Такие мысли в предощущении впервые мелькнули мне в Африке, когда я прослеживал проблему отношенья между Западом и Востоком.
Тунисия и французы
В последние недели нашего пребывания в Радесе весьма участились поездки в Тунис и посещения древнего Карфагена; помню здесь наш восторг пред камеями финикийской работы; и помню сидение в пестрой, блещущей изразцами деревне, по имени Сиди-Бу-Саид, приподнятой на утесистый Карфагенский мыс; с трех сторон в него хлопали разъяренные волны; Сиди-Бу-Саид — место паломничества; деревушка носила название чтимого марабу; но в легенду о нем был вплетен каламбур: с переодеваньем; Сиди-Бу-Саид есть, согласно легенде, Людовик Святой, здесь скончавшийся от чумы, по словам христиан; это — ложь, сочиняемая «неверными» (христианами); дело в том, что Людовик пришел к мусульманству под действием проповеди и тайно покинул вооруженный свой лагерь; неверные вместо него похоронили простого солдата [Людовик Святой, предприняв Крестовый поход33, высадился с войском в Карфагене и умер от моровой язвы, свирепствовавшей в Тунисии].
Эти дни мне связаны и с Бельведером, парком, разведенным французами около города; здесь запомнился павильон, опирающийся на ряд белых колонночек и разблещенный изразцами; от него море зелени падает к белоснежным арабским кварталам Туниса; за ним — лиловатый мыс, голубое пятно залива; зелень дорожек, усыпанных красным песком, упадает к белым кубам арабских домиков; на дорожках же кучкой, бывало, несутся арабские женщины, отвеивая плещущий снег одежд и показывая черные лицевые пятна (лица их закутаны шелком).
Последний месяц жизни в Радесе все грезилось о будущих путешествиях наших в Туат; и — далее; Сахара, Судан и Гвинея — неспроста влекли; ведь Фробениус скоро потом начал связывать с Атлантидой раскопки свои, здесь веденные;34 живя тут, я почитывал историю этих мест; мне открылись усилия Франции завоевать Судан и Нигерию; конец века прошел здесь в боях: мне открылись образы завоеванья Канкана и Диенеи;35 я не раз удивлялся здешнему черному Наполеону, так недавно еще с беззаветною храбростью и уменьем отражавшему много лет натиск французов и научившему негров лить пушки; я много читал о культуре старого Тимбукту и о царстве сонгойцев36, столетия сохранявших культуру Египта и стилем здесь найденных зданий, и культом богини Гатор;37 французы-колонизаторы воспитывали детей корольков во французских школах и превращали их в местных чиновников, посредством которых они управляли туземцами; мысли по этому поводу мной изложены во втором томе «Путевых заметок», не появившемся в свет; вот что писал я в главке «Двадцать две Франции»: «Вы не знаете Франции: европейская Франция — малый отросток гигантского тела, лежащего в Африке… Никогда не пришло вам на ум точно вымерять Францию; вымерял я: отношение ее европейских частей к африканским за вычетом Мадагаскара… равняется дроби: 1/22… Я боюсь — будет час: кровь с огромною силой прильет к голове организма французской Европы — кровь черная; миллионами негров, мулатов вдруг хлынет она в Париж…»

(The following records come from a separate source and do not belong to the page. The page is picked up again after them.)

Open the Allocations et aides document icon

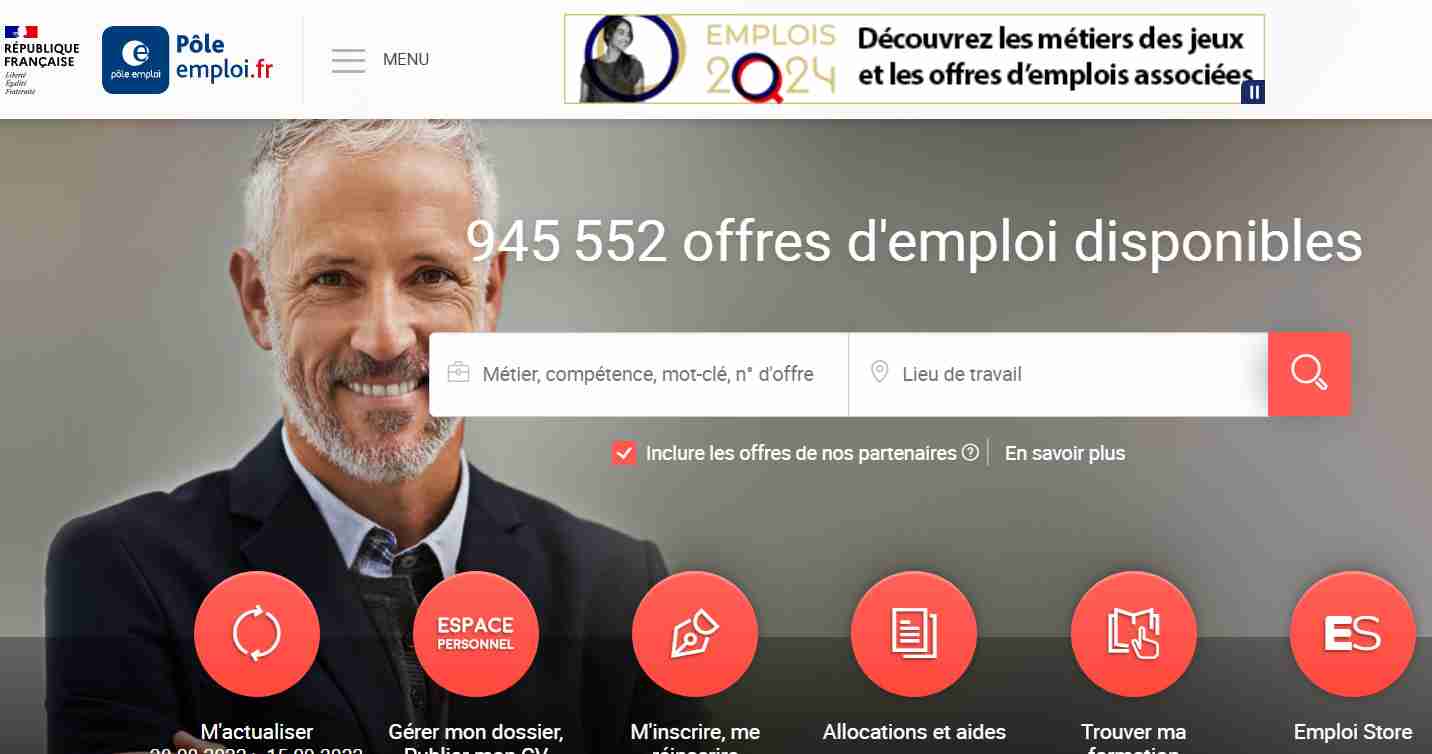pyautogui.click(x=914, y=634)
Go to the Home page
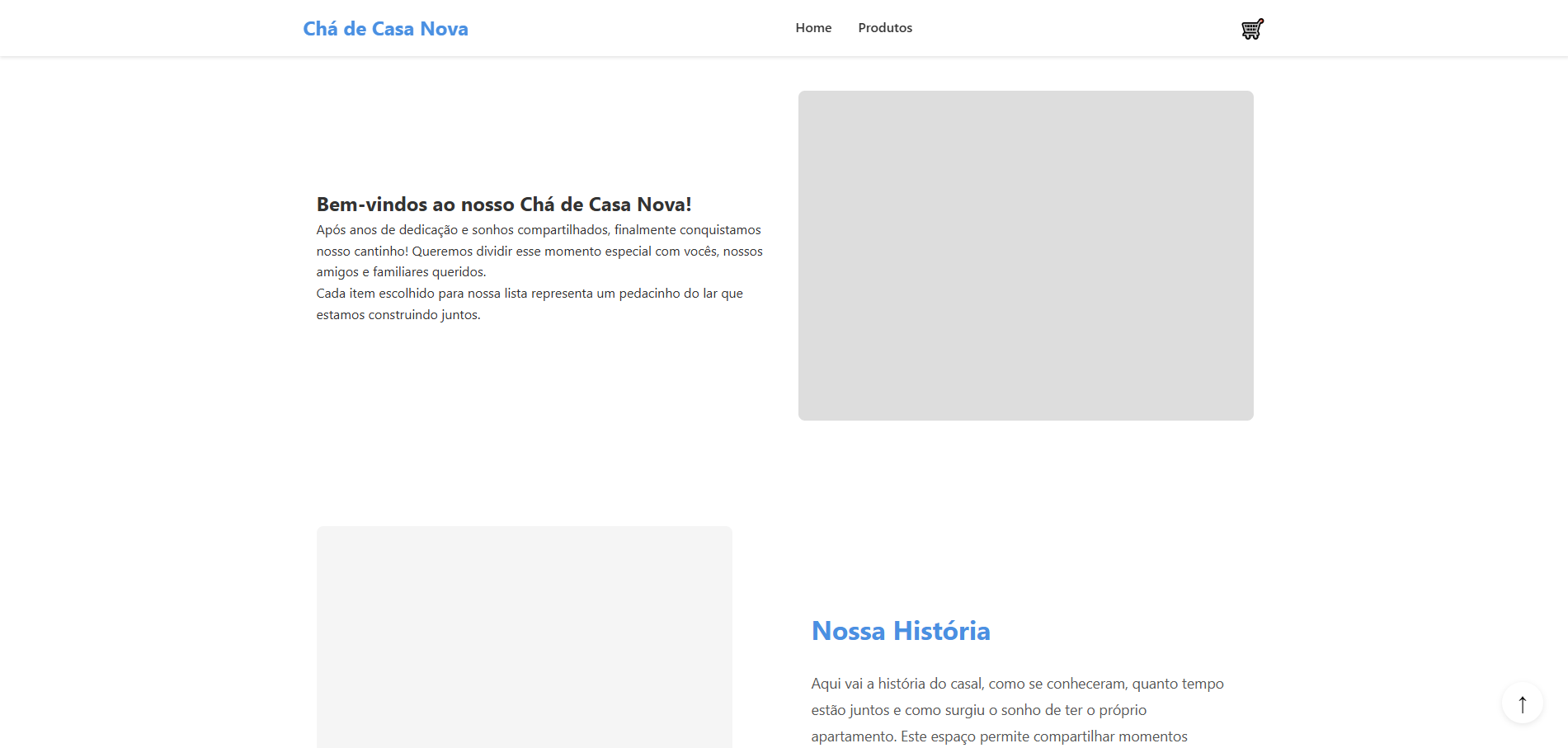 pos(812,28)
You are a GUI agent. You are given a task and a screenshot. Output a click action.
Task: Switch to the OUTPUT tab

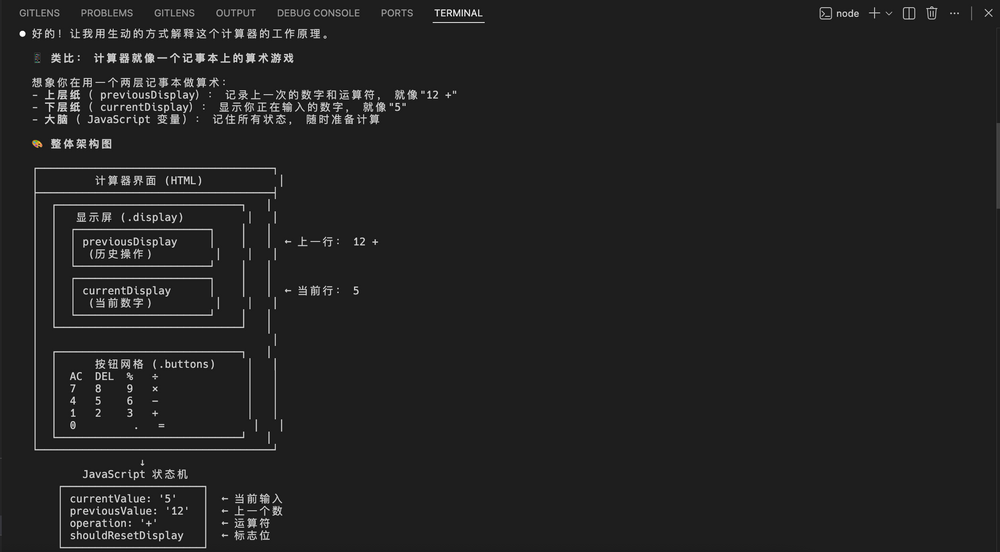click(x=236, y=13)
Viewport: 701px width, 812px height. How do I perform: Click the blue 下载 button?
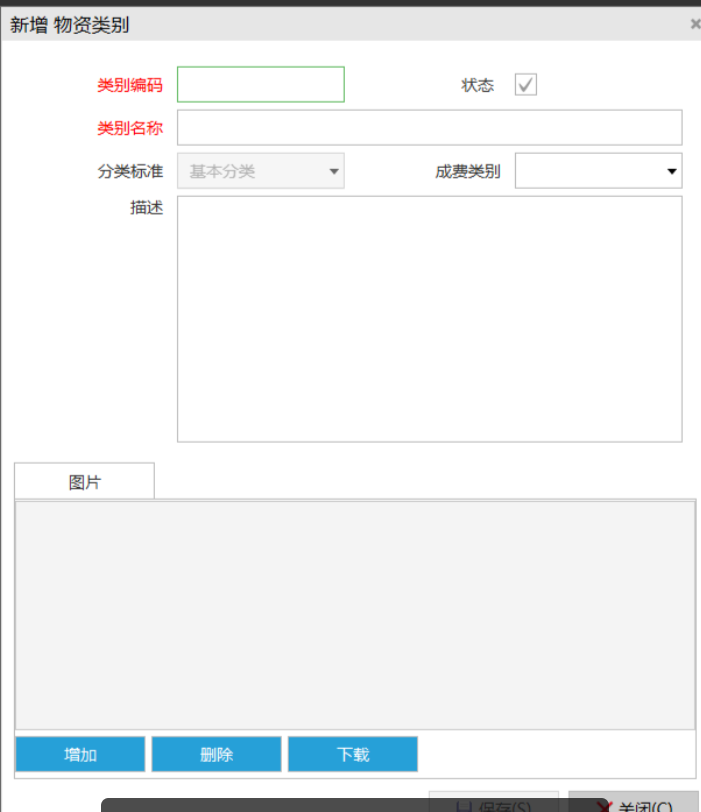(x=353, y=754)
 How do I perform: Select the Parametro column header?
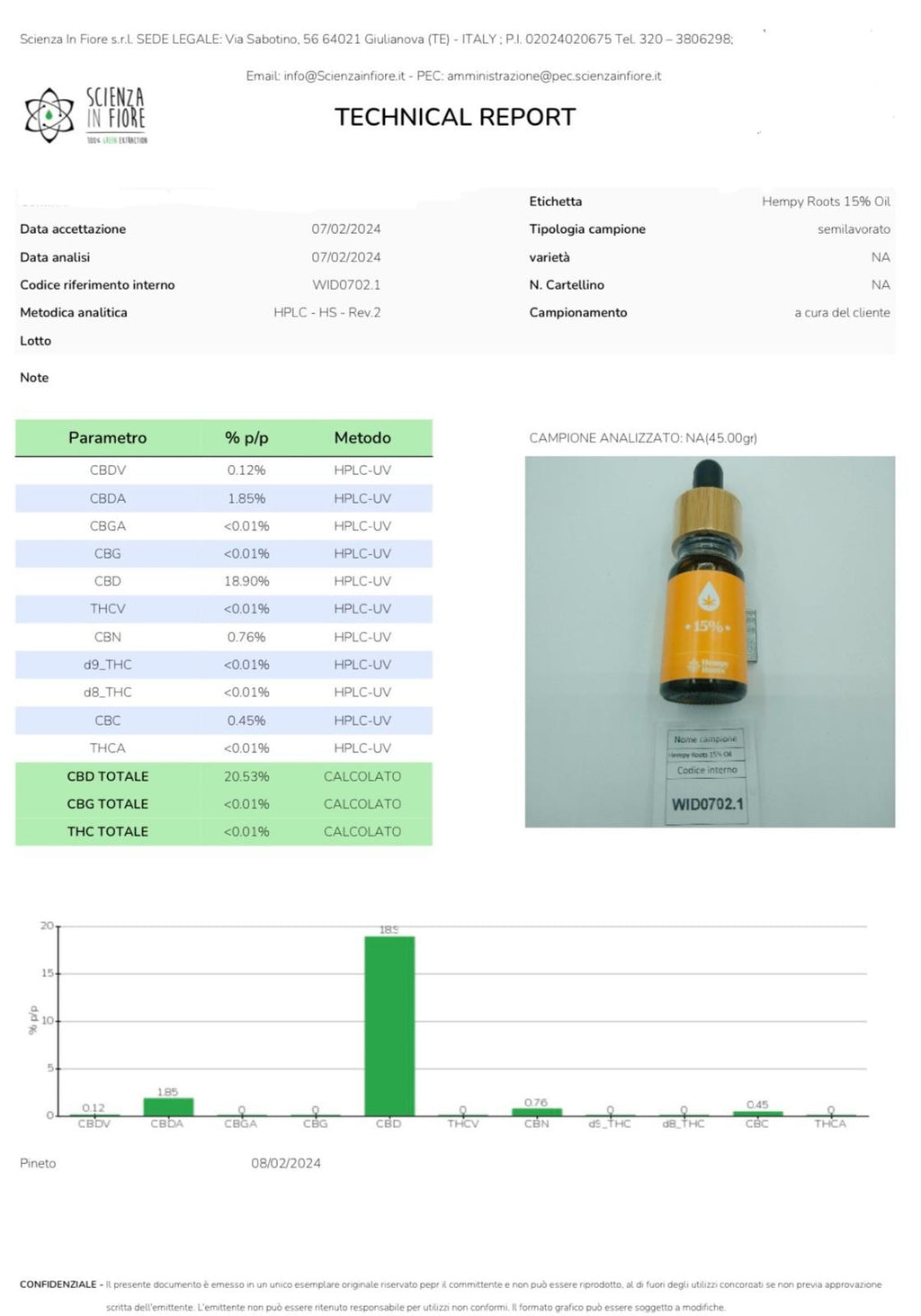107,438
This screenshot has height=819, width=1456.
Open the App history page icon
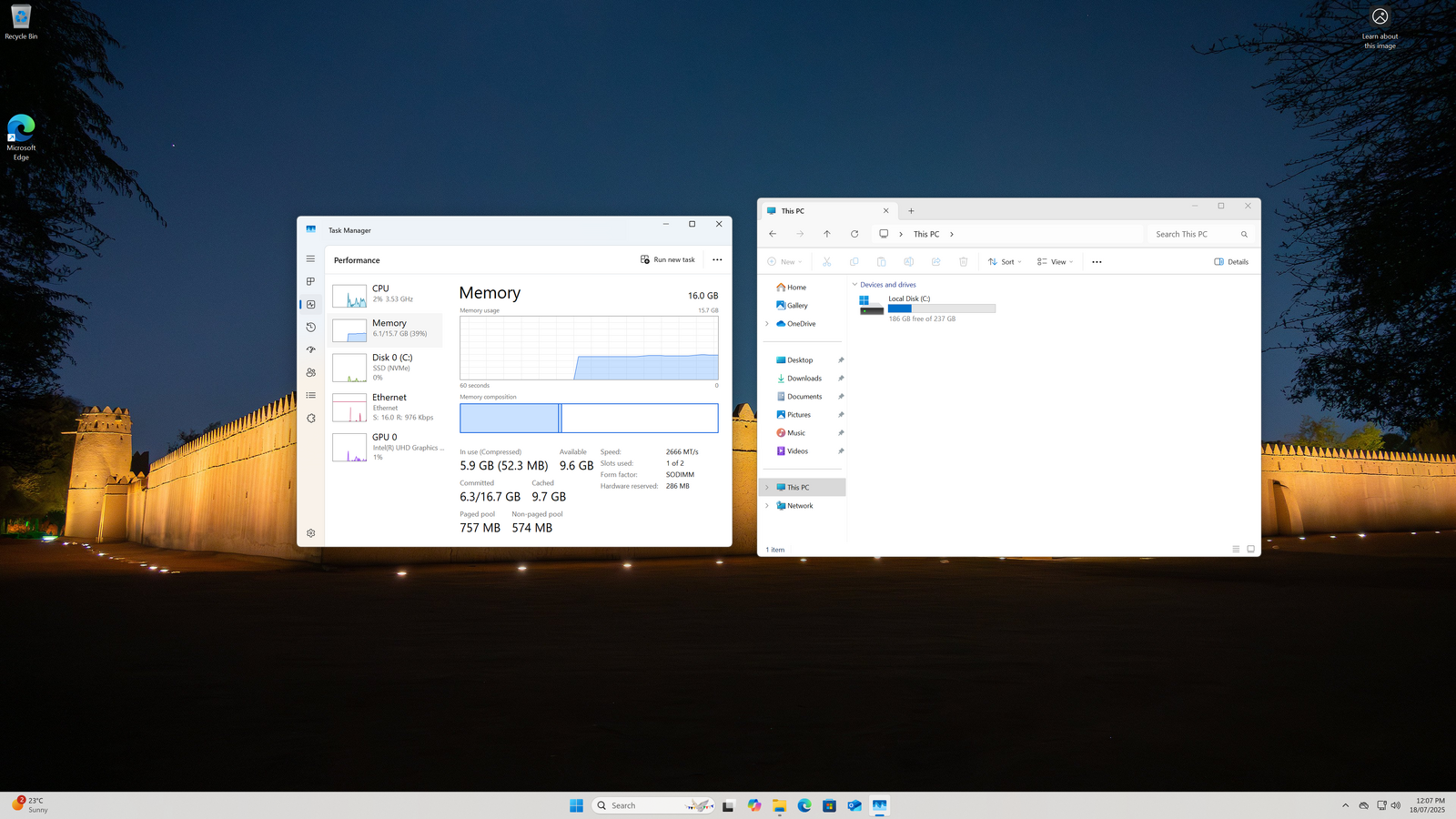click(310, 327)
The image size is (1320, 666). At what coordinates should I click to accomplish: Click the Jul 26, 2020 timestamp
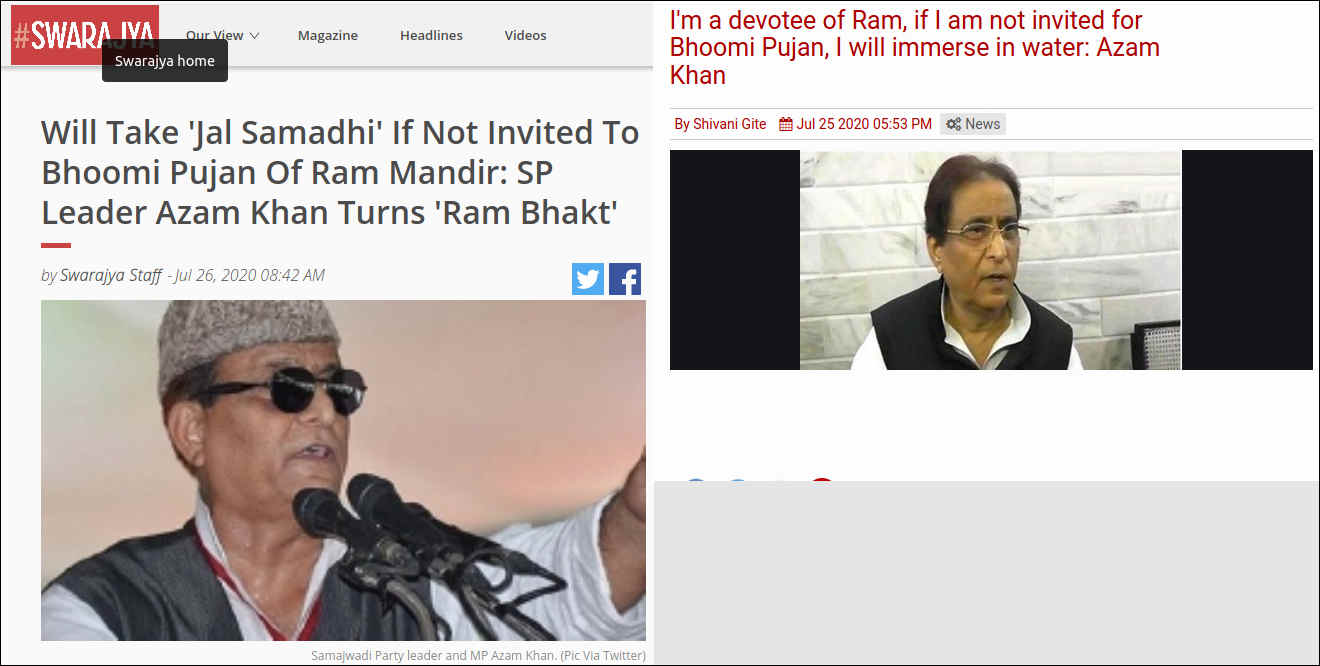249,275
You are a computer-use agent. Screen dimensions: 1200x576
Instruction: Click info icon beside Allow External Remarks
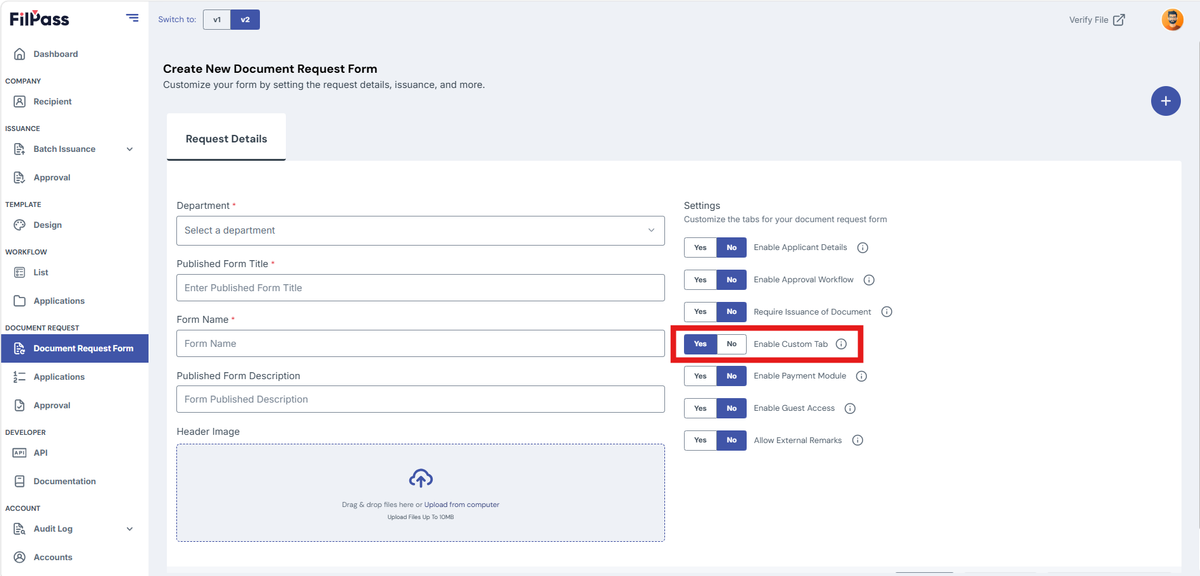pos(857,440)
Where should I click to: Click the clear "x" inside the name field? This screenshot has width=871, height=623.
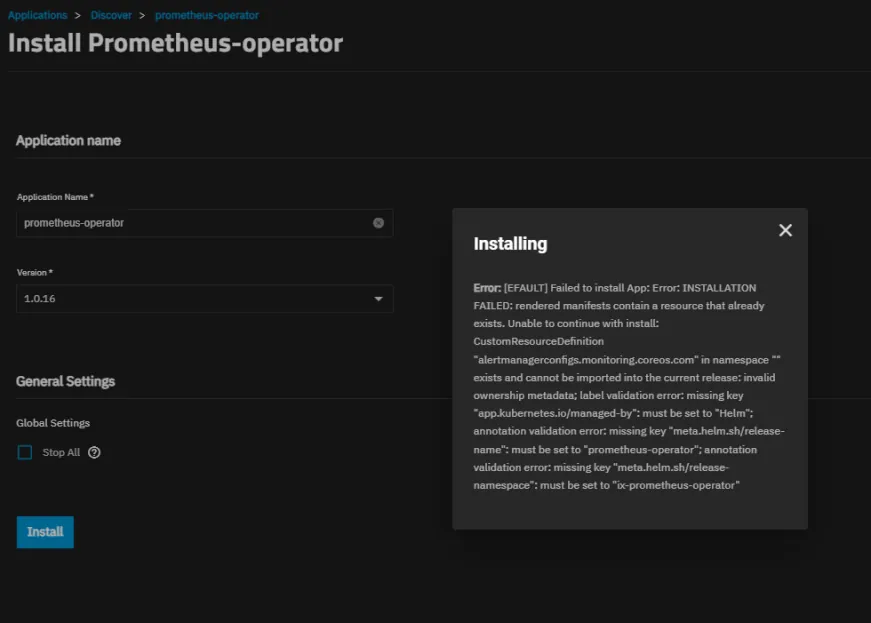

Я зачитывался сведениями о формованьи в Нигерии негрских полков и о передвижении на север их; в 1912 году я писал: «В будущей европейской войне негритянская армия будет оплотом французов» (II т. «Пут. зам.» — «Двадцать две Франции»).
Не так ли случилось? Негры вскоре же оккупировали Рур; высаживались они и в Одессе38.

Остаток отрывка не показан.